Mambasa : 39 civils tués en une semaine, Biakato et Makumo plongés dans la peur suite aux attaques des ADF

Mambasa sur la carte du territoire de Lubero au Nord-Kivu
Mambasa sur la carte du territoire de Lubero au Nord-Kivu

La situation sécuritaire continue de se détériorer dans la chefferie des Babila Babombi, en territoire de Mambasa, province de l’Ituri, après une nouvelle vague d’attaques attribuées aux rebelles ADF-NALU. Selon un bilan compilé par l’Association pour la protection et la défense des enfants et femmes vulnérables (APDEF/Mambasa), au moins 39 civils ont été tués en l’espace d’une semaine dans plusieurs villages de la région.

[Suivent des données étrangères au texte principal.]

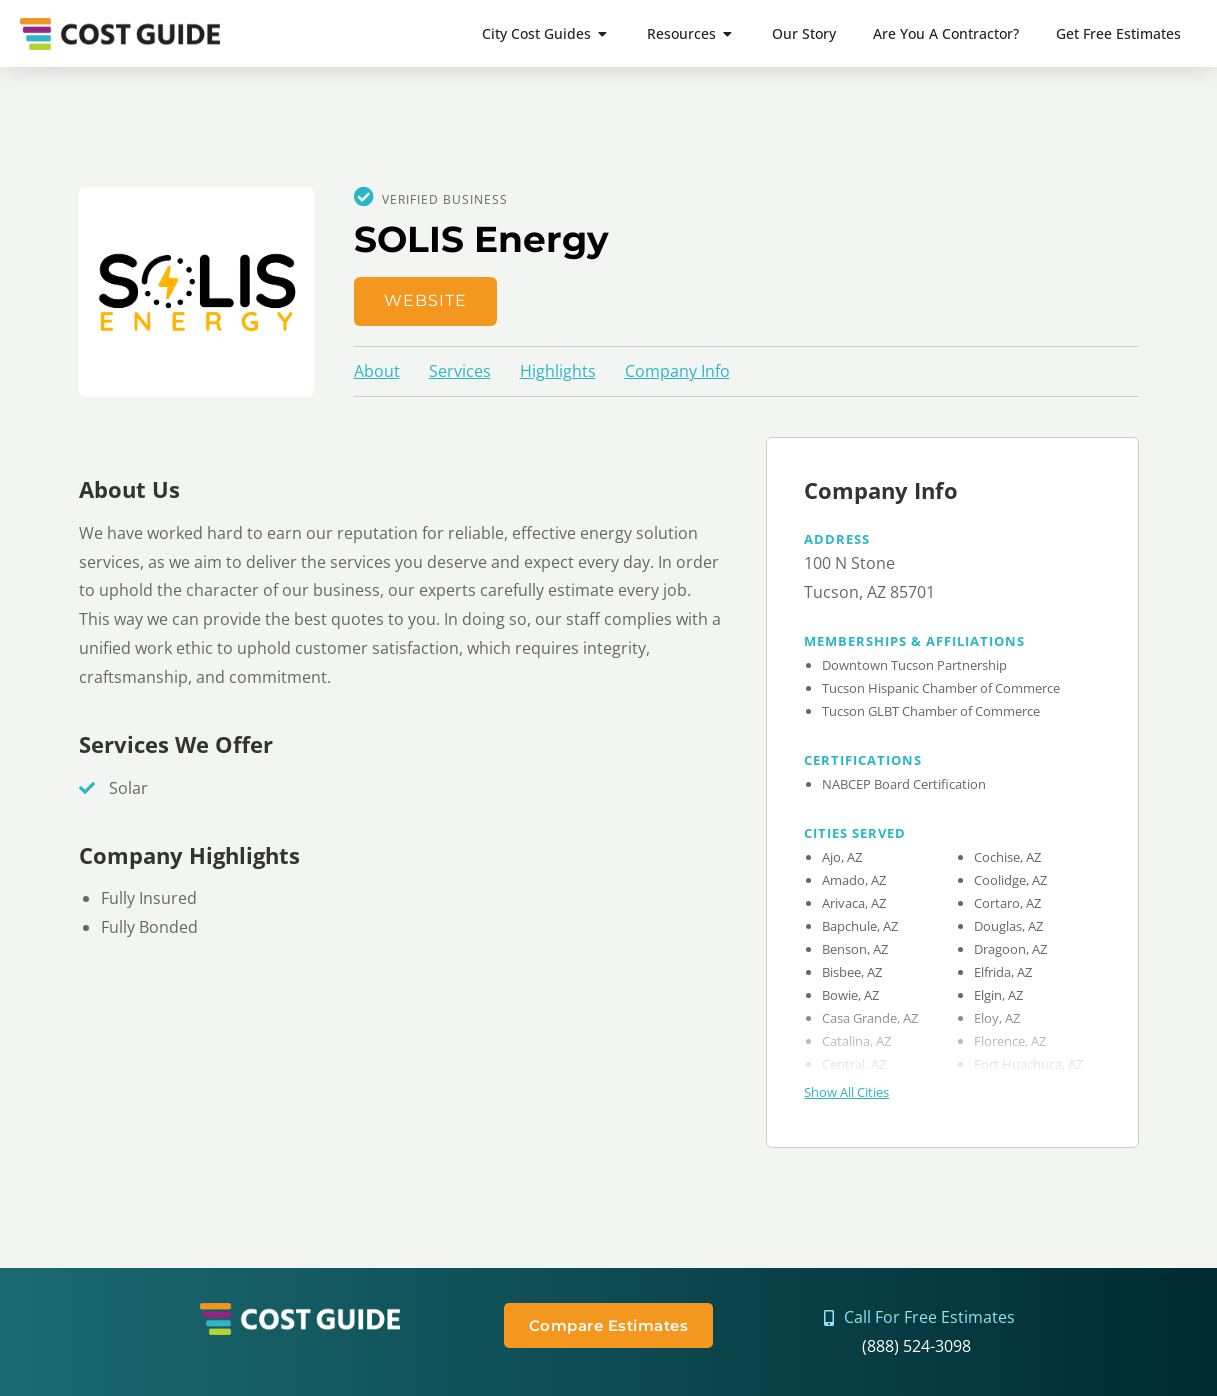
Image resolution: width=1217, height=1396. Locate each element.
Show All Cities (846, 1092)
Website (425, 300)
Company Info (677, 371)
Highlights (558, 371)
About (377, 371)
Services (460, 371)
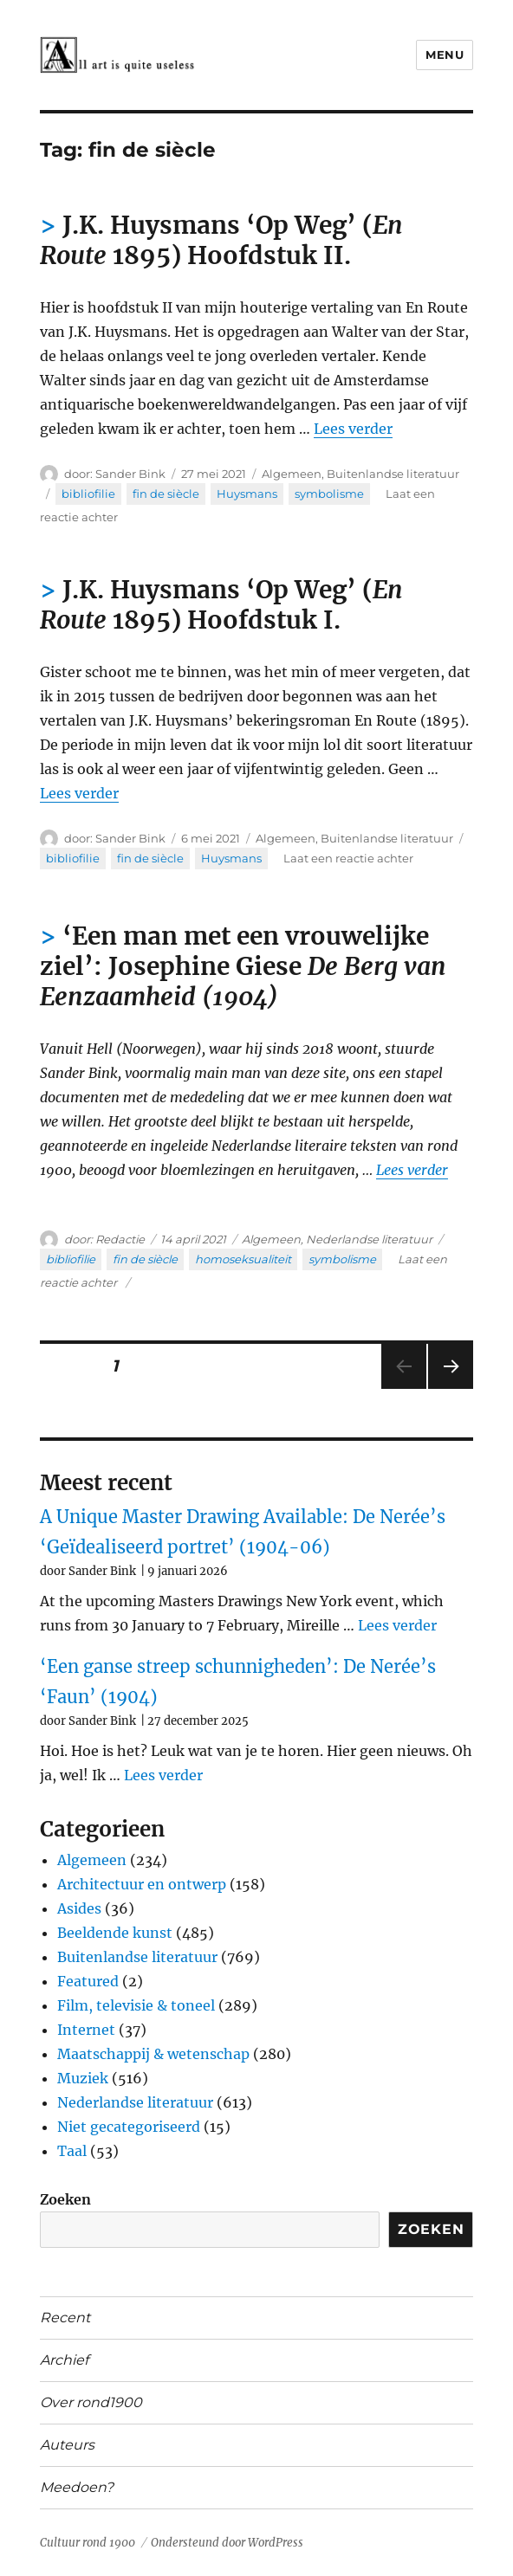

Le bilan inclut également 14 maisons détruites par le feu, 8 motos consumées, un moteur JANG FA réduit en cendres et environ 30 personnes non retrouvées. Plusieurs biens de valeur, des chèvres et d’autres animaux domestiques auraient aussi été emportés par les assaillants.

" Après une semaine d’attaques répétitives attribuées aux présumés ADF NALU dans la chefferie des Babila Babombi, 39 personnes ont été tuées et plusieurs autres restent portées disparues ", indique Ram’s Malikidogo, coordonnateur territorial de l’APDEF/Mambasa.

Les conséquences humanitaires et socio-économiques deviennent de plus en plus préoccupantes dans cette partie du territoire de Mambasa. Les activités scolaires restent paralysées dans les centres de Biakato et Makumo, tandis que de nombreuses familles ont fui vers des zones jugées plus sécurisées.

Les activités commerciales tournent également au ralenti, entraînant une hausse du coût du transport et des denrées alimentaires sur les marchés locaux. Plusieurs habitants n’accèdent plus à leurs champs par crainte de nouvelles attaques, aggravant davantage la précarité des ménages déjà affectés par les déplacements.

Cette nouvelle flambée de violences intervient malgré le renforcement récent du dispositif sécuritaire dans la région, notamment avec l’arrivée de contingents de la MONUSCO venus appuyer les FARDC dans les opérations contre les groupes armés actifs dans le sud de l’Ituri.

Au-delà du bilan humain, les acteurs locaux alertent également sur les conséquences psychologiques de cette insécurité persistante. Des familles d’accueil disent éprouver des difficultés à prendre en charge les déplacés qui affluent chaque jour dans les centres supposés sécurisés.

" La population a besoin de la paix, rien que de la paix ", insiste Ram’s Malikidogo dans ses recommandations adressées aux autorités.

Plusieurs observateurs estiment que la multiplication des attaques dans cette zone stratégique de Mambasa fragilise davantage les activités économiques reliant l’Ituri au Nord-Kivu et accentue la crise humanitaire dans une région déjà confrontée aux déplacements massifs des populations.